* SELECTED TEXT *
****************

From Adam Bouloukos, Director of UNRWA Affairs in West Bank

UNRWA

EAST JERUSALEM, 24 November 2022- Yesterday, the UNRWA Area Staff Union in the West Bank held a meeting with a number of UNRWA staff. The union raised a series of work-related demands, including in particular a demand to increase staff salaries above the UNRWA official pay policy and further above the salaries of the Palestinian Authority. This meeting happened as we learned that UNRWA still has a 166 million US$ funding gap to provide services to Palestine refugees to the end of the year.

I am very concerned about the Agency’s current financial situation and the pending union action that will have a multifaceted and negative impact on the lives of over 890,000 Palestine refugees that UNRWA serves daily, through our 3,700 staff members across the West Bank.

In the framework of the ongoing work dispute, the Area Staff Union has already called for actions that, if implemented, will cause disruption to our daily operations, including stopping our critical staff doing routine field visits.

This is not at all good. It will primarily impact on the lives of Palestine refugees, the people we are here to serve.

The proposed Union action would mean that our schools would close, leaving 46,000 children out of classrooms at the worst time possible given the recent escalation of tension and violence in the West Bank. In addition, there will be further learning losses for our students, on top of the lost school days from the security situation and the pandemic.

Palestine refugees receiving healthcare services in our Health Centers for chronic and life-threatening diseases would also be at immediate risk from a potential closure.

****************

* DATA RECORDS *
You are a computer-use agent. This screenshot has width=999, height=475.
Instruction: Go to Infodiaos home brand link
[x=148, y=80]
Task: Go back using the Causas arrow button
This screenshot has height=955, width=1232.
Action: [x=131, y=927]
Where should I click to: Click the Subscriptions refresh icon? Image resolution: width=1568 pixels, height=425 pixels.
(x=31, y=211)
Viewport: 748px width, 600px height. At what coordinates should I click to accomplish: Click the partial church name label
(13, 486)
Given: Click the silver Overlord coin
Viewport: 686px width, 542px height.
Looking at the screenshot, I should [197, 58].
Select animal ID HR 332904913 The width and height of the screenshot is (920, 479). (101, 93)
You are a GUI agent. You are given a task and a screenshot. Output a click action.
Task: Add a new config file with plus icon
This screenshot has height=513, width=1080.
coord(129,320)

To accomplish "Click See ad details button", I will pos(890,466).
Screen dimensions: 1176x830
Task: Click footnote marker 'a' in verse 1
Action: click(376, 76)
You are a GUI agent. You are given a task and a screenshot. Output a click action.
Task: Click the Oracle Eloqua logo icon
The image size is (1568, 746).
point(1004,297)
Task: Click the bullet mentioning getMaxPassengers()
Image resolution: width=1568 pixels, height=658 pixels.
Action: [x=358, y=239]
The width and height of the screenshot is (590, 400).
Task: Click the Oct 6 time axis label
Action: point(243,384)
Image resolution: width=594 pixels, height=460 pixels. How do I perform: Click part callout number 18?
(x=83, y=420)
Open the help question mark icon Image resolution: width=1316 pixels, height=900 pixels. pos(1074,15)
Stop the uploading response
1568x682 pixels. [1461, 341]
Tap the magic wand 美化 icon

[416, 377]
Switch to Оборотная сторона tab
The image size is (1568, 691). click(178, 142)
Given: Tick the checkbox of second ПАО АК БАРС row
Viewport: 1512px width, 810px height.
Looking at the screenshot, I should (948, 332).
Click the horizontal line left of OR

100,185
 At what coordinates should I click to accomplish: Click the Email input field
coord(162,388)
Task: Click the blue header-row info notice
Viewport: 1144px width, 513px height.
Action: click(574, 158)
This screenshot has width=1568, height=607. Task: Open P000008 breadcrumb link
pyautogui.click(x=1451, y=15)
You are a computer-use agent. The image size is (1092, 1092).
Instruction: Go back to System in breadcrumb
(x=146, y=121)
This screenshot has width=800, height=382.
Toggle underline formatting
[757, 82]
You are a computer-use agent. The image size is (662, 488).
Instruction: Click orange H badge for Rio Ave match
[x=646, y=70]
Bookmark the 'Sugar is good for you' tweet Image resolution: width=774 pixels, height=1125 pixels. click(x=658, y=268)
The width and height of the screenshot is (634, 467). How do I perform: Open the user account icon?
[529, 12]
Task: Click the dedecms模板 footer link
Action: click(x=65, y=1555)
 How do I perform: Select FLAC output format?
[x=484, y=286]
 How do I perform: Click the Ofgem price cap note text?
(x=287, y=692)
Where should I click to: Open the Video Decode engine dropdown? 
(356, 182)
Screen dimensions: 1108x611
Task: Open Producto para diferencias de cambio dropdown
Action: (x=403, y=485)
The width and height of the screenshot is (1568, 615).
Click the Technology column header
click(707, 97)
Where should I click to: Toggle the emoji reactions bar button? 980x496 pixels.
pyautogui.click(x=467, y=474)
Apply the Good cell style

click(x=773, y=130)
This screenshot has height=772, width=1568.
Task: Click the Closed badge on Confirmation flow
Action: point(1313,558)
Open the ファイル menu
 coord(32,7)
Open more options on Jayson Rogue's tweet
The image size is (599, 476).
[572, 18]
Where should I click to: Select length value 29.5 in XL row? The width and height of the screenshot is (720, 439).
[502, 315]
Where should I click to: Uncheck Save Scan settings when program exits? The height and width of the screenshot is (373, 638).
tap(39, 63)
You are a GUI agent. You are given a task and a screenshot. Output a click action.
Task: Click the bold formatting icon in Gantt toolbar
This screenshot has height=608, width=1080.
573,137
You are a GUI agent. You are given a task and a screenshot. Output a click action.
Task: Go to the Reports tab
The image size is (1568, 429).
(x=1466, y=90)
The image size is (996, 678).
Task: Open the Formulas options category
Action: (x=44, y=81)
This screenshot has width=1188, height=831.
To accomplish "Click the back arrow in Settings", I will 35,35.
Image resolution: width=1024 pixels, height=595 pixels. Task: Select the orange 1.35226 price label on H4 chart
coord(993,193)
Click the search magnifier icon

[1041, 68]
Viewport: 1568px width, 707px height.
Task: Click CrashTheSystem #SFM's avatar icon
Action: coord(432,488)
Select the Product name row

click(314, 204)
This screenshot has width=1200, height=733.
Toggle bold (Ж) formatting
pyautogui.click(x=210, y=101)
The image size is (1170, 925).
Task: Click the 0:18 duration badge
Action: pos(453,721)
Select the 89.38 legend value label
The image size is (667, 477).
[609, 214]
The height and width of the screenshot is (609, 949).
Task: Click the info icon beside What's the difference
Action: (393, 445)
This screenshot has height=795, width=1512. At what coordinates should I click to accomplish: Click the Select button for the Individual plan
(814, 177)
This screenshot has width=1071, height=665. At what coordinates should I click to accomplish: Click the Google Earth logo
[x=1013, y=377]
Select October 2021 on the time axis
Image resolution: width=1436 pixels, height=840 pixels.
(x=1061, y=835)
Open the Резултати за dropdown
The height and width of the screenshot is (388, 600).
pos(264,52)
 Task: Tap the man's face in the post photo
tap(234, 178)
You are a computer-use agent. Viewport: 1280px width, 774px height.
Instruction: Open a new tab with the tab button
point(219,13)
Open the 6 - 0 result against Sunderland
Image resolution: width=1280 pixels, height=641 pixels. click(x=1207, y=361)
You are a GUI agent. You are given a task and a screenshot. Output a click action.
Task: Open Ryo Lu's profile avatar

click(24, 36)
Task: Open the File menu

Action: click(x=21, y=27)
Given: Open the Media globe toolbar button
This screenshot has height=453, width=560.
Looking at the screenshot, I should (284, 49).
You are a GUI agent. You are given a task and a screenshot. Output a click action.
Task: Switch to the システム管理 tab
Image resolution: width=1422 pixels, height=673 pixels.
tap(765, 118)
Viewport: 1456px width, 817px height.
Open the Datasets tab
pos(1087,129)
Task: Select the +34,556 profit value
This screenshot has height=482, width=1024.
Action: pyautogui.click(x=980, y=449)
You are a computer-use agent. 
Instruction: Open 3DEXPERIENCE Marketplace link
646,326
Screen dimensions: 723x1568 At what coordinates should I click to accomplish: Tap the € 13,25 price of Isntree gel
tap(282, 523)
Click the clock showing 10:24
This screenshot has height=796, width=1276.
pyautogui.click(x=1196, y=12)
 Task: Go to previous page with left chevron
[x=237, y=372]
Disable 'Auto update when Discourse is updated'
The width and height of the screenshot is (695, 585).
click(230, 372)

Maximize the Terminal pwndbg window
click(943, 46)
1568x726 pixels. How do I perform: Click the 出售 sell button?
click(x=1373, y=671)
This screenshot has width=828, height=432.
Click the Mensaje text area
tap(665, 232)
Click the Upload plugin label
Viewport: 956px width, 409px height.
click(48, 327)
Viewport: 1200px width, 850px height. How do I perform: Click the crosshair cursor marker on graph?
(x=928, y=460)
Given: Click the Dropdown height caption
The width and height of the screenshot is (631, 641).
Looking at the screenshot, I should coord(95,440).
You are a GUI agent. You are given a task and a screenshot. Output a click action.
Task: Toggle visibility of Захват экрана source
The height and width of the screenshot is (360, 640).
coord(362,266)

****************

* WHAT THIS EXERCISE ASKS *
**A.** Can you rewrite the paragraph of the UNRWA statement that begins "The proposed Union action would mean" as a short bulleted list that keeps its main facts?
**B.** Could you continue the UNRWA statement, starting after its last sentence?

* ANSWERS FOR THE EXERCISE *
**A.**
- Schools would close under the proposed Union action.
- 46,000 children would be out of classrooms.
- This would come at the worst possible time, given the recent escalation of tension and violence in the West Bank.
- Students would suffer further learning losses on top of school days already lost to the security situation and the pandemic.

**B.**
The union action would also translate into garbage piling up in the streets of the 19 refugee camps across the West Bank, where no other alternative than the UNRWA sanitation labourers is available to collect thousands of tons of solid waste. Camp residents would face significant environmental and health risks.

Finally, these actions would result in further exacerbation of the socio-economic conditions of a population that is already suffering from increased levels of poverty and vulnerabilities.

I underscore that the UNRWA Commissioner General has spent every day of this year talking to governments about his admiration of the outstanding job done by UNRWA staff and the vital importance of protecting their rights, including their pay and security of employment. He is continuing to invest every possible effort to secure funding to fill the financial gap for this year; constantly engaging and re-engaging donors to explore every option to ensure implementation of UNRWA’s vital mandate.

UNRWA’s West Bank Field Office has an excellent and highly dedicated staff that delivers the Agency’s mandate every day. Recognizing this dedication, I am hopeful that staff will find other ways to share concerns without interruption of the Agency’s work and the harm to beneficiaries.